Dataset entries
------------------------

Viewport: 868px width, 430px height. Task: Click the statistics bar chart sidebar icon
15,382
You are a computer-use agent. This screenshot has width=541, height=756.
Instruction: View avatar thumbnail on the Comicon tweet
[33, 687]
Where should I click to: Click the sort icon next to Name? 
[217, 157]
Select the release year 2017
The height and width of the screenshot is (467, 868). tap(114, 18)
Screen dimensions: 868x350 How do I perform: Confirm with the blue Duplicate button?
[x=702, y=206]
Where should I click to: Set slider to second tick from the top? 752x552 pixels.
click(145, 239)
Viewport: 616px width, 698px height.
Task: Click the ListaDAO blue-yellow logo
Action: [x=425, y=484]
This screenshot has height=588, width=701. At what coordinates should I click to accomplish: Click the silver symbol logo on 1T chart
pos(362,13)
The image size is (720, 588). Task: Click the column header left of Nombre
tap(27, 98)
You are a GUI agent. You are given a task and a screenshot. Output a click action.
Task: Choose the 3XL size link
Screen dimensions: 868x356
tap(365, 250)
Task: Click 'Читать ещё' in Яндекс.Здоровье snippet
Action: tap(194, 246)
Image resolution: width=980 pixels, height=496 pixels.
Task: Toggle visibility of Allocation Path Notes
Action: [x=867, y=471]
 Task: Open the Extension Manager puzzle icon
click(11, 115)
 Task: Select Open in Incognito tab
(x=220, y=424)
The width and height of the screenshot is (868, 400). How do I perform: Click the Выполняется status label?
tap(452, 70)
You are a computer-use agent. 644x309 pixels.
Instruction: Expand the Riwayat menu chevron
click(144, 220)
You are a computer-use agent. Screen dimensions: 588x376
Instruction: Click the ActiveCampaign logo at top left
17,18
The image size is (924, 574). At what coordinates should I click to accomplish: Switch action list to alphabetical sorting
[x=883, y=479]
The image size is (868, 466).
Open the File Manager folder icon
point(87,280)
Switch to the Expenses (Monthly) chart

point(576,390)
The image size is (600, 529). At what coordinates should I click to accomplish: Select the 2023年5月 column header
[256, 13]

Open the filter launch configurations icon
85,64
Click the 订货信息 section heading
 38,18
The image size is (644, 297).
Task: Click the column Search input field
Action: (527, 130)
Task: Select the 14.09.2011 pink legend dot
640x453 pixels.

------------------------

What the exercise asks: Check every line of the data, and copy the ones that contain "computer".

Reply:
You are a computer-use agent. This screenshot has width=541, height=756.
You are a computer-use agent. 644x309 pixels.
You are a computer-use agent. Screen dimensions: 588x376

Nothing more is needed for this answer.